- Theatrical release poster
- Hangul: 석조저택 살인사건
- Hanja: 石造住宅 殺人事件
- RR: Seokjo jeotaek sarin sageon
- MR: Sŏkcho chŏt'aek sarin sakŏn
- Directed by: Kim Hwi Jung Sik
- Screenplay by: Jung Sik Lee Jung-ho
- Based on: The Tooth and the Nail by Bill S. Ballinger
- Produced by: Yoon Ji-ho
- Starring: Go Soo Kim Joo-hyuk
- Cinematography: Yoon Jong-ho
- Edited by: Yang Jin-mo
- Music by: Kim Joon-seok
- Distributed by: CineGuru/Kidari Ent
- Release date: May 9, 2017;
- Running time: 109 minutes
- Country: South Korea
- Language: Korean
- Box office: US$2.5 million

= The Tooth and the Nail =

The Tooth and the Nail is a 2017 South Korean suspense thriller film directed by Kim Hwi and Jung Sik.
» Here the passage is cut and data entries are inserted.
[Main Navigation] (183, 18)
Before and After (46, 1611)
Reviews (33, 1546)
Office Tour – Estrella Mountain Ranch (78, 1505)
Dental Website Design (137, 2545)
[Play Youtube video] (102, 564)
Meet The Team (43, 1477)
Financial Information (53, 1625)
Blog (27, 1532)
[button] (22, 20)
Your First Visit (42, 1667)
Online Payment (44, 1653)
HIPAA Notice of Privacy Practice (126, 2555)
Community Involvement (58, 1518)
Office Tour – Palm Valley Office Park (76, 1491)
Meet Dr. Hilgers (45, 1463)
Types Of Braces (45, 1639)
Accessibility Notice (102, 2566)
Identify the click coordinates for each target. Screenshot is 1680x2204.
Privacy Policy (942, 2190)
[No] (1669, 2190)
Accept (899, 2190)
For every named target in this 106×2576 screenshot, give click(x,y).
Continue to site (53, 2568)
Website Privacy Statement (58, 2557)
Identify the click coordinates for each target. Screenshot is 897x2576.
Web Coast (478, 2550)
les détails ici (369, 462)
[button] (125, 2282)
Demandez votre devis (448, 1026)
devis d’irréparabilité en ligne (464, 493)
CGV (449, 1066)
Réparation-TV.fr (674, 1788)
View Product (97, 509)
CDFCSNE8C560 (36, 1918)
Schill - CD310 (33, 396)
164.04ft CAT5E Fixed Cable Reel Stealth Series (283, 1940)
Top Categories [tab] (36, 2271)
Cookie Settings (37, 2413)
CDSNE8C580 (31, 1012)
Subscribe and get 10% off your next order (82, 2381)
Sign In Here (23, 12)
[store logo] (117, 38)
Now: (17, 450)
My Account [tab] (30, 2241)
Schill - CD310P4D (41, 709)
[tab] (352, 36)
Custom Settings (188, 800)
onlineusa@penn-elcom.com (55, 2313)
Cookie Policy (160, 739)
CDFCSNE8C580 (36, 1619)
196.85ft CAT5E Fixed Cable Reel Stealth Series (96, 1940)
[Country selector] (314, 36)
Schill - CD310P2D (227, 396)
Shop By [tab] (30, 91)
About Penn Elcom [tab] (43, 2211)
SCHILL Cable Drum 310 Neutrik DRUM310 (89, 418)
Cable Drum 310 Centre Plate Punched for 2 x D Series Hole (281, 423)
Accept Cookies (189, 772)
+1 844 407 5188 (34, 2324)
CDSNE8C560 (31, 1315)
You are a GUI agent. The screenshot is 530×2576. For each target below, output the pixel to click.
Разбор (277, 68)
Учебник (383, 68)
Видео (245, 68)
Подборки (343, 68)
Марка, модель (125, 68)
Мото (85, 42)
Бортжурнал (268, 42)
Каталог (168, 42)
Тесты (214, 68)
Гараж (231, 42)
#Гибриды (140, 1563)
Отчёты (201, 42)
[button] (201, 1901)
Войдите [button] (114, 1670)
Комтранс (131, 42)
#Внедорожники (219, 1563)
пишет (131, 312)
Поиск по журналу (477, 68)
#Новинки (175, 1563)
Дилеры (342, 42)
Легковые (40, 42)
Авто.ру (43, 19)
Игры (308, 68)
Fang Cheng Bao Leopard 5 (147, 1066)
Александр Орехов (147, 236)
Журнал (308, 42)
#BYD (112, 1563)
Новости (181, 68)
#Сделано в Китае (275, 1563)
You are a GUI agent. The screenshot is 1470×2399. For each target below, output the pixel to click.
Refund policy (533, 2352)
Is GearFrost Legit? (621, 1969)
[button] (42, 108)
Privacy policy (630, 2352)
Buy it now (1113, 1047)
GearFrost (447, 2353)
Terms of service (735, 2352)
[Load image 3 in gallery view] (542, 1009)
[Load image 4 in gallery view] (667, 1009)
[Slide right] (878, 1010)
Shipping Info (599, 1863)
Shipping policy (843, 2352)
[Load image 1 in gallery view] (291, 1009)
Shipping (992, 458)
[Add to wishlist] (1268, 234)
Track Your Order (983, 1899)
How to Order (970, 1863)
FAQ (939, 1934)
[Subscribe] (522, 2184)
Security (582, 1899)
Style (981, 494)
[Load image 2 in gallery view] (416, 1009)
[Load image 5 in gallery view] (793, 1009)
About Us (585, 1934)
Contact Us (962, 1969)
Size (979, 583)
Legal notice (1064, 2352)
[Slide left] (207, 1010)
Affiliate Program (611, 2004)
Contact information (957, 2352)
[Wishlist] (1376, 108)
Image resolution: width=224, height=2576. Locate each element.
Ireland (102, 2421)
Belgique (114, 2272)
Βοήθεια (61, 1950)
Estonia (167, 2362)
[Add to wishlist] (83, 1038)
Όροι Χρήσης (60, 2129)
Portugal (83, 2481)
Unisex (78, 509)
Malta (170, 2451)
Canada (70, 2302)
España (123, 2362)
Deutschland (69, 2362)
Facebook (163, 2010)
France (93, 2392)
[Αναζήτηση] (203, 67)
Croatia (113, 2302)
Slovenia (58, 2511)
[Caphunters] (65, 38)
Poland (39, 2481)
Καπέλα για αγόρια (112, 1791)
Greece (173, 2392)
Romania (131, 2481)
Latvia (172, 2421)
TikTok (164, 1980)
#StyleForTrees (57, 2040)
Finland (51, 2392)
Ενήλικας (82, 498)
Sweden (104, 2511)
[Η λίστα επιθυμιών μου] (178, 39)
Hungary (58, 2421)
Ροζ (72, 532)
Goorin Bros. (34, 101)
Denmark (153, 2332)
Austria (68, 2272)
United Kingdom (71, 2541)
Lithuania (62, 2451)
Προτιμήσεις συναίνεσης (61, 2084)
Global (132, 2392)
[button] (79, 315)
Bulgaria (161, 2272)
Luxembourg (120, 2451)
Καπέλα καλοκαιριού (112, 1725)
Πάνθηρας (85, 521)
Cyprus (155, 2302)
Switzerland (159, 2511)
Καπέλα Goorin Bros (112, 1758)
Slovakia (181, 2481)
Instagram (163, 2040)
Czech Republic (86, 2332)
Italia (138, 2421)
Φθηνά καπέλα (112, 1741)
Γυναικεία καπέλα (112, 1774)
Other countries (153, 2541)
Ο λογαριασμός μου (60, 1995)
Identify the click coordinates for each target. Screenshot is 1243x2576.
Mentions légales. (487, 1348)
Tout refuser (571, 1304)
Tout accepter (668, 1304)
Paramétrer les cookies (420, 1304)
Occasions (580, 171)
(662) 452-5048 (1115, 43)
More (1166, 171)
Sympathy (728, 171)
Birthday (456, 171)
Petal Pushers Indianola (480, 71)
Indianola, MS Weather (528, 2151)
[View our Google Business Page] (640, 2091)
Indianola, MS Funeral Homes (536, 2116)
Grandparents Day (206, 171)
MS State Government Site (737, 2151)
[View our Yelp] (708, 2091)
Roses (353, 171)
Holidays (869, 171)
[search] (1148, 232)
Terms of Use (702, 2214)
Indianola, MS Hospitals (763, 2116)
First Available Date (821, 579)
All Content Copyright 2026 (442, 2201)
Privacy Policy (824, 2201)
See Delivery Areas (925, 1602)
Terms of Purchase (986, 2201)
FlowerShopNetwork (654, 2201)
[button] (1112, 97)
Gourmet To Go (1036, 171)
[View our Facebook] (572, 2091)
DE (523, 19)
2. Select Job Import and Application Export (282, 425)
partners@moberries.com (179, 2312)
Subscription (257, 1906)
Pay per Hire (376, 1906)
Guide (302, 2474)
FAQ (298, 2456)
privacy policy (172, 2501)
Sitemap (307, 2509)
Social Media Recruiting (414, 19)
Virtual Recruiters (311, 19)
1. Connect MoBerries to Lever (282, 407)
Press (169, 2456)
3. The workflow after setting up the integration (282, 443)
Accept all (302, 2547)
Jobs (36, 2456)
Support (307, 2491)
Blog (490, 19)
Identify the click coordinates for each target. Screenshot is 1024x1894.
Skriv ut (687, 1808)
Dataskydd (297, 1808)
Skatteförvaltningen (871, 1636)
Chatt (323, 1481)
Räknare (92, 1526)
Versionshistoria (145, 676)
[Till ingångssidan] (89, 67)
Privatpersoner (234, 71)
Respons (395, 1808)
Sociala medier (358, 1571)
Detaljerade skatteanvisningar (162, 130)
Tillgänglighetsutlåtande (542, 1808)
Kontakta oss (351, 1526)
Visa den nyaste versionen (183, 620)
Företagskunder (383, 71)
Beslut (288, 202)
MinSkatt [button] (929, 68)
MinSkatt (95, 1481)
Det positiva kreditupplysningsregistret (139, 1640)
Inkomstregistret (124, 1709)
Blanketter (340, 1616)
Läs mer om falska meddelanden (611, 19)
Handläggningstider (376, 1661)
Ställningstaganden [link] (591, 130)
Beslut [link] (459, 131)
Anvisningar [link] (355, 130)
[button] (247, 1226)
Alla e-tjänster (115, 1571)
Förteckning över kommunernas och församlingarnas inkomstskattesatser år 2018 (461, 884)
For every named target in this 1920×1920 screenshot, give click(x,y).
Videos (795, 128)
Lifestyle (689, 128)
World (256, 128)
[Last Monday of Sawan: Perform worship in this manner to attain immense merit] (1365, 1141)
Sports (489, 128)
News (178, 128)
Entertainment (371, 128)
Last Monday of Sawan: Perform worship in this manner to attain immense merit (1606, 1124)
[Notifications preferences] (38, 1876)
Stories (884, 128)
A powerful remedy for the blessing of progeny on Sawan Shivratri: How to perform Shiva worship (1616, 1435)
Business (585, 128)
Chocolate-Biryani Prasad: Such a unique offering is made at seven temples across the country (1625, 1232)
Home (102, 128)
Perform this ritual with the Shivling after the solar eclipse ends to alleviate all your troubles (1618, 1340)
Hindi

It is based on the novel of the same name by Bill S. Ballinger. The film stars Go Soo and Kim Joo-hyuk; it was Kim's final film released before his death in October 2017.

The film portrays a murder trial through its conclusion, while including in flashbacks showing the past events that led to murder and trial.

==Plot==

A murder case happens in a stone mansion in Seoul, sometime in the late 1940s after Korea was freed from Japanese colonialism.

Before the case, there is a circus magician named Lee Seok-jin, who was famous nationwide for his extraordinary skills. One day, he met a woman named Jung Ha-yeon, and after saving her from an unpleasant incident, they build up a friendship, which eventually evolved into romance and love. Subsequently, due to her beautiful looks, the circus master recruited Ha-yeon to perform on stage with Seok-jin, who became her partner in every magical performance. Later, both Seok-jin and Ha-yeon married and Ha-yeon became pregnant.

One day on a bus, by chance, Seok-jin saw Ha-yeon on a street passing a letter to a woman. He enquired her what is it, and she said she merely helped a passer-by to pick up a thing. Afterwards, Seok-jin and Ha-yeon went to the capital Seoul on a new contract for further performances. Later, after a performance and while alone in a hotel they lived in, Seok-jin noticed a bag belonging to Ha-yeon was hidden under their bed, and uncovered a rectangular copper plate from the bag, which resembled a tool to make fake cash notes. When Seok-jin asked her about it, Ha-yeon said that during the Japanese colonial period of Korea, a man under the Japanese name Shigeru Okamoto approached her uncle, who was a copper metalsmith, and paid him a huge sum to manufacture the copper plate.

Shortly after Ha-yeon's uncle finished the task, he was killed, presumably by Okamoto for the copper plate, which Ha-yeon found buried under a tree in her house. The Japanese police and Okamoto also repeatedly probed Ha-yeon over the whereabouts of the copper plate, which led to her having to hide it and ran off from these people. Sensing that Ha-yeon's life will still be in danger and she will still be silenced even if she handed over the copper plate to Okamoto, Seok-jin went down wanting to contact Okamoto to stop him from getting near his wife, as he earlier received a letter from Okamoto who ominously stated he will find Ha-yeon. Unfortunately, just as Seok-jin waited for the phone call, Ha-yeon was being pushed to her death by someone, presumably Okamoto.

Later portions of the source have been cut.